ステップ4:簡単な振り返り(1分〜2分)
アクティビティを終えた後、参加メンバーに簡単な感想を聞いてみましょう。「どうでしたか」「何か気づきはありましたか」といった問いかけで十分です。ポジティブな雰囲気で終了することを心がけます。
成功のためのポイント
- 具体性を重視する: 「〇〇さん、いつも頑張っていて素晴らしいです」だけでなく、「〇〇さんが、あの時△△という提案をしてくれたおかげで、□□という問題が解決しました。ありがとうございます。」のように、誰が・いつ・何を・どうしたか、そしてそれがどう良かったかを具体的に伝えるように促しましょう。
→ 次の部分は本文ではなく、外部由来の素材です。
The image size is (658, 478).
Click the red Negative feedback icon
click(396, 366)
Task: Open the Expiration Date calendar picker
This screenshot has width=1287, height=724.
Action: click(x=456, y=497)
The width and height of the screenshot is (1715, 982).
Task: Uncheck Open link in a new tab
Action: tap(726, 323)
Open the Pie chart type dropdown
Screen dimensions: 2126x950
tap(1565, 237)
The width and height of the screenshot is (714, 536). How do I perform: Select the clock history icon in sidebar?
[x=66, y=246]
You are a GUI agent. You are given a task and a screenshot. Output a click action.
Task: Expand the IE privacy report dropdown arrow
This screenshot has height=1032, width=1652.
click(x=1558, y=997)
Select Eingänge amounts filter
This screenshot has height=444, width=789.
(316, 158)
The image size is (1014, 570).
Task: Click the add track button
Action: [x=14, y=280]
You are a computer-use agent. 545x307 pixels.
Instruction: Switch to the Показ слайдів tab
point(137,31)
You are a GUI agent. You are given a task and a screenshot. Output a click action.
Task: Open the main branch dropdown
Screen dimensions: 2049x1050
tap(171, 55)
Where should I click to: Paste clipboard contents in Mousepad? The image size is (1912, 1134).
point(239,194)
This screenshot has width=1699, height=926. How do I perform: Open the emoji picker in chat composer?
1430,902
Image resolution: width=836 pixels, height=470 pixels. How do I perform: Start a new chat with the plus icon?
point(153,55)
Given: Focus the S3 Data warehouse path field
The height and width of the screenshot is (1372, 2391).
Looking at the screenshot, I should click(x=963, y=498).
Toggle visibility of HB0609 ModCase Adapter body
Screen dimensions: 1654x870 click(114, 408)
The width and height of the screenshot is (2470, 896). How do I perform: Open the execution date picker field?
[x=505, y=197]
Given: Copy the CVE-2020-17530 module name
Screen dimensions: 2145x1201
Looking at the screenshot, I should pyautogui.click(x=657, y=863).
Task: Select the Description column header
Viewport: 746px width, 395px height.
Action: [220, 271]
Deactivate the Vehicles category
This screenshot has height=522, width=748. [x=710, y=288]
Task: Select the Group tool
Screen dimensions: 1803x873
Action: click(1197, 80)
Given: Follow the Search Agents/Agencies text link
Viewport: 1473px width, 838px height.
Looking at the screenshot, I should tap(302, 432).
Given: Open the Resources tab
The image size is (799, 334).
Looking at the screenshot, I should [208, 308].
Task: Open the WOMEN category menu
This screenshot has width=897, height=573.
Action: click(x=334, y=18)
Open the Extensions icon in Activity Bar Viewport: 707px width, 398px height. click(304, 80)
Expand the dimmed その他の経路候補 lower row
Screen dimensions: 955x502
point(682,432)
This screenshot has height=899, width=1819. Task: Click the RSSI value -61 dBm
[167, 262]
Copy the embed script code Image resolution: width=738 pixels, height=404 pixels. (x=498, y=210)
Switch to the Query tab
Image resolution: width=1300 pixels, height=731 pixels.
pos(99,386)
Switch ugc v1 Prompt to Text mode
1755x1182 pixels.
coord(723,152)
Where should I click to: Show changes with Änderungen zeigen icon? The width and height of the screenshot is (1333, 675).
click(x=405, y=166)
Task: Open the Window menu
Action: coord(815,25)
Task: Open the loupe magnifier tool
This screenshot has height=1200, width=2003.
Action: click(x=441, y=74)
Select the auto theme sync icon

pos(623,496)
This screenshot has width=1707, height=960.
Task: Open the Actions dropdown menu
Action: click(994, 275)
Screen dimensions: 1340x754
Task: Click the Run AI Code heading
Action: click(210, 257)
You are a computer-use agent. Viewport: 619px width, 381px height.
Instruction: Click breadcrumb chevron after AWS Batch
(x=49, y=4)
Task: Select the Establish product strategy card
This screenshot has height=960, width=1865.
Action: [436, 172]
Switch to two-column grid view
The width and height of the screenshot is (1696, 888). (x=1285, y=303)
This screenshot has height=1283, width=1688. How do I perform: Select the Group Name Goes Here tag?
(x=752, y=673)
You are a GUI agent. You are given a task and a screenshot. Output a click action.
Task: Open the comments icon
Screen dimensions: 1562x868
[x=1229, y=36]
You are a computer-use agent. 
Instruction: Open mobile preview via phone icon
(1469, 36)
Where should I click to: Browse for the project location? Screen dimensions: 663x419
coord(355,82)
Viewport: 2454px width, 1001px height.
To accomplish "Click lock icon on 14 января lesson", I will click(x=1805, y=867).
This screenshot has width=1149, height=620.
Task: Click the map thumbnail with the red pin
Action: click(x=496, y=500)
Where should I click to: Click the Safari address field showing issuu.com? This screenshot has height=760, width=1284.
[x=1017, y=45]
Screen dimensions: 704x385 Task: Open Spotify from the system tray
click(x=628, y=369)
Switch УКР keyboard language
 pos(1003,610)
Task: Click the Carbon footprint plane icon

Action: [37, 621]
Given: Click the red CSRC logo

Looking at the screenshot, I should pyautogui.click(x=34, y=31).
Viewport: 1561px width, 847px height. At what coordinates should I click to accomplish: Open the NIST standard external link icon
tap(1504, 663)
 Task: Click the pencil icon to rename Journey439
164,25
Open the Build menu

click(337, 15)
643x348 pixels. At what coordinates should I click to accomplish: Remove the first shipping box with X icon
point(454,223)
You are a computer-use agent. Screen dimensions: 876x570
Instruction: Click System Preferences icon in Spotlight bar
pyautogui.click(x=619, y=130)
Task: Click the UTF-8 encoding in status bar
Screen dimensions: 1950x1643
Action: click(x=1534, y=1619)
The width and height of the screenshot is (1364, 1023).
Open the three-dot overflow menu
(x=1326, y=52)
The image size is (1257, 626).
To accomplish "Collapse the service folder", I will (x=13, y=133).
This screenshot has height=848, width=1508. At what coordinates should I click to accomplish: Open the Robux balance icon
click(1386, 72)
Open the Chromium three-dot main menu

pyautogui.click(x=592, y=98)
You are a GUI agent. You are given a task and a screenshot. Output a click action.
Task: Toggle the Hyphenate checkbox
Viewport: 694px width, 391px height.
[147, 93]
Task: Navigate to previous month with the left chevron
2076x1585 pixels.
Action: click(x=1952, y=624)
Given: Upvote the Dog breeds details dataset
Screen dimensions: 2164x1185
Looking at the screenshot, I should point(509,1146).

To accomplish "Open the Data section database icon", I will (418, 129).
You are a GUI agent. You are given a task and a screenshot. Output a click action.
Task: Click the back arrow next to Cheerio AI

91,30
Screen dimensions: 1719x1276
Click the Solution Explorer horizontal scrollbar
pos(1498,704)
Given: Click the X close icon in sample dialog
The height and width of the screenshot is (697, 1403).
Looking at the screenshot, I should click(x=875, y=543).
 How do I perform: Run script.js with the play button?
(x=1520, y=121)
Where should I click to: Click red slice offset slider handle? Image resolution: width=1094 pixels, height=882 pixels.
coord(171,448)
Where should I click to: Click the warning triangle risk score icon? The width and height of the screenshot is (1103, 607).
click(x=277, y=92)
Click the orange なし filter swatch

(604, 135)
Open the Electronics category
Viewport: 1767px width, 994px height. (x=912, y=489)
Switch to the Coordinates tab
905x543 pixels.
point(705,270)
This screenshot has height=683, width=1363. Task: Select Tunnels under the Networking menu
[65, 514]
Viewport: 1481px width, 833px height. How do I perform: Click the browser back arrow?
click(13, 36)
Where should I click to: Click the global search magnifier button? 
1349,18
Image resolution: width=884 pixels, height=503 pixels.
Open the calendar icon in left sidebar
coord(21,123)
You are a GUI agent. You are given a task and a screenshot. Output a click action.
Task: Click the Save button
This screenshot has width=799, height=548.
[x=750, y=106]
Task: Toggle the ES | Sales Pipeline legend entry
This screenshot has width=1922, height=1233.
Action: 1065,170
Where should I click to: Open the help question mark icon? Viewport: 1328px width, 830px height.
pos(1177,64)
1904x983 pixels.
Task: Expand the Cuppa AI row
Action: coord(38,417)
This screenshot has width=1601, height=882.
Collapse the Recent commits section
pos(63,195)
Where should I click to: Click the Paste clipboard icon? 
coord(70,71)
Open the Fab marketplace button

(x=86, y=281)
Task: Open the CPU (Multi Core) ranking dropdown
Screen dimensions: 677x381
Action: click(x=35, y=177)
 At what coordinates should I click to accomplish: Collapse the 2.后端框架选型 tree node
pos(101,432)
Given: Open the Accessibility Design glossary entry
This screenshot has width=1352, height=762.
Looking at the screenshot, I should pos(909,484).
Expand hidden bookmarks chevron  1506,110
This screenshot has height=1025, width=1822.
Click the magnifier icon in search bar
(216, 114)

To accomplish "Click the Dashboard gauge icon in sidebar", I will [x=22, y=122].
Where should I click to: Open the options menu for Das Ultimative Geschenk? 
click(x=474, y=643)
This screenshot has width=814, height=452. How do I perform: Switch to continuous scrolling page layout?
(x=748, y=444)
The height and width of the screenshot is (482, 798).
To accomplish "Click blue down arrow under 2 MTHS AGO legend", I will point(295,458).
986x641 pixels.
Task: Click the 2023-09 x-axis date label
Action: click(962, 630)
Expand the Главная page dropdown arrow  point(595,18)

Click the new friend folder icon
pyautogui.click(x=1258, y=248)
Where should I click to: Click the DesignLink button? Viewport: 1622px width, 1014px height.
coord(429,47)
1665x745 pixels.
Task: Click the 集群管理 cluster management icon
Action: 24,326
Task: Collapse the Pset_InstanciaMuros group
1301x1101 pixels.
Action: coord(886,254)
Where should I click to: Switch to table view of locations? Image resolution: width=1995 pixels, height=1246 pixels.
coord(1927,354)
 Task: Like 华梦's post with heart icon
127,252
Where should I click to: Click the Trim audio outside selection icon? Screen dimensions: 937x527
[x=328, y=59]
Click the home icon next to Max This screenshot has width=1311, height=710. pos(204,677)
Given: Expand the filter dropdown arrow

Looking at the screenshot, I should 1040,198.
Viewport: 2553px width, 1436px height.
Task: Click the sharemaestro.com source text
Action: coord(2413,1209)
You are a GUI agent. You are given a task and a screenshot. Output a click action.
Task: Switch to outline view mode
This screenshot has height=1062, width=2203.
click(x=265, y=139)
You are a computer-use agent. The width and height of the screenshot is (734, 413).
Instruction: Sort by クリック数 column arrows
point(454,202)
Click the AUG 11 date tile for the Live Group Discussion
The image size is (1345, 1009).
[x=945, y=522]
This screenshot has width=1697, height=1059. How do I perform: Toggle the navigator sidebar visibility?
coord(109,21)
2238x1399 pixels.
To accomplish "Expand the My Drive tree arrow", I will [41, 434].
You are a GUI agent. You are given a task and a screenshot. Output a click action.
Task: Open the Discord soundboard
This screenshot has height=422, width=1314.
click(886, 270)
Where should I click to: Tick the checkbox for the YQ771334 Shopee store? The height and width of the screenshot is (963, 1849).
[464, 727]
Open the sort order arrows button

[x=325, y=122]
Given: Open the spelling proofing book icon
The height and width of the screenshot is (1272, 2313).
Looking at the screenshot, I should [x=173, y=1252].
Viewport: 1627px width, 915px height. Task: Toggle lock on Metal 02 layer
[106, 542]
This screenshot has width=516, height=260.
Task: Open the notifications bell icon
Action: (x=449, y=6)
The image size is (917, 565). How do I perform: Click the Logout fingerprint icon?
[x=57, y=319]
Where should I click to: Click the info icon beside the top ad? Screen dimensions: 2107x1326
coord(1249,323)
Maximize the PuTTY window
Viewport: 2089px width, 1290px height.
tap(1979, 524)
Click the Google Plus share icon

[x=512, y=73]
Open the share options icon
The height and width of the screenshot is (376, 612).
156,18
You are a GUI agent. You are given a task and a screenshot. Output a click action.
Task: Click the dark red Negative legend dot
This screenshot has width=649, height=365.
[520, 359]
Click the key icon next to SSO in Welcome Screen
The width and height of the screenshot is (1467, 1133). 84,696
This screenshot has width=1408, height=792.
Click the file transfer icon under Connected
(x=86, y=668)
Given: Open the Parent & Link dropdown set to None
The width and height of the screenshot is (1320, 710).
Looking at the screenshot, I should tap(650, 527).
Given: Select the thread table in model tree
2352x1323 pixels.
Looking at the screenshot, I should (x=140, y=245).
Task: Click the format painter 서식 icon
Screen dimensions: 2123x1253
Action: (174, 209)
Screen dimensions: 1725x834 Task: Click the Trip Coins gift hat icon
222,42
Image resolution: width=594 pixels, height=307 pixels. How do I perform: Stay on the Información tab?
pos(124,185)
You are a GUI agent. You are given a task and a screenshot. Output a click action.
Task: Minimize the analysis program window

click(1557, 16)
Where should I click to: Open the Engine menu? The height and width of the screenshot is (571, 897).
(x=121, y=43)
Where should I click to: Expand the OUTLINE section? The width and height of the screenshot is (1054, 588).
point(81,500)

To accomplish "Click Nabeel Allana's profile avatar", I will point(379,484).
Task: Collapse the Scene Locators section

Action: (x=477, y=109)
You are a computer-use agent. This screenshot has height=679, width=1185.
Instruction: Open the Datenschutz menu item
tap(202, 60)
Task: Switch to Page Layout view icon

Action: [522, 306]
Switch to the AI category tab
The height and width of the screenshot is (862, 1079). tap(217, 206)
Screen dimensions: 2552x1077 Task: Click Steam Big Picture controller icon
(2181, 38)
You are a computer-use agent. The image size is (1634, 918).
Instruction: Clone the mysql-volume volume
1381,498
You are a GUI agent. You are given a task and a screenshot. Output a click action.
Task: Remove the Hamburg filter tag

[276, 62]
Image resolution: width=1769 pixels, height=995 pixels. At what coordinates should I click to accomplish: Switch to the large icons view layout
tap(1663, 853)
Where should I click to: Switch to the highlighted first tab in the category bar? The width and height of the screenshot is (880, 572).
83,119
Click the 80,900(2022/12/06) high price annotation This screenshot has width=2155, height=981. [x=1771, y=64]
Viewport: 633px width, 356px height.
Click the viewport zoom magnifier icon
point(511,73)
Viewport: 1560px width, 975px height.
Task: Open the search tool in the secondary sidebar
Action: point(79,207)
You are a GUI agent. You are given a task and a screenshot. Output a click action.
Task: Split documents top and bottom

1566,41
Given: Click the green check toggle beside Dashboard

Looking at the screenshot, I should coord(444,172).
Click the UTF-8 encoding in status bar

- 心理的安全性を確保する: このアクティビティは、チーム内の信頼関係が前提となります。普段から、メンバーが安心して発言できる雰囲気づくりを意識しておくことが重要です。フィードバックはポジティブな内容に限定することを徹底します。
- 全員が参加できるように促す: 特定のメンバーばかりが発言したり、フィードバックを受けたりする状況は避けます。全員が誰かに感謝を伝えたり、誰かの良い点を認めたり、あるいは自身がフィードバックを受け取ったりする機会があるように、進行役が配慮します。
- 定期的に実施する: 一度きりではなく、週に一度や隔週など、短い頻度で定期的に行うことで、チーム文化として定着しやすくなります。
バリエーション
- 指名制: 一人のメンバーに焦点を当て、他の全員がそのメンバーの良い点を伝える形式。新メンバーの歓迎や、特定のプロジェクトでの貢献を称える際に有効です。
- テーマを工夫する: 「仕事以外の『意外な一面』で尊敬するところ」「自分では当たり前だと思っているかもしれないけれど、他のメンバーから見るとすごい点」など、少し変わった切り口のテーマを設定するのも面白いでしょう。
まとめ
リモート環境下では、意識的にコミュニケーションの機会を設けなければ、メンバー間の相互理解や承認は希薄になりがちです。『チームの良いところシャワー』は、短時間で手軽に実施できるにも関わらず、互いの貢献や強みを認め合う強力な機会を提供します。
このアクティビティを定期的に取り入れることで、チームメンバーは自身の価値を感じやすくなり、互いへの感謝や尊敬の念が育まれます。それは結果として、チーム全体のエンゲージメントを高め、より協力的でポジティブなチーム文化の醸成に繋がります。
ぜひ、皆様のチームでもこのアクティビティを試してみてください。リモートワークにおけるチームの絆をより一層強固なものとするための一助となれば幸いです。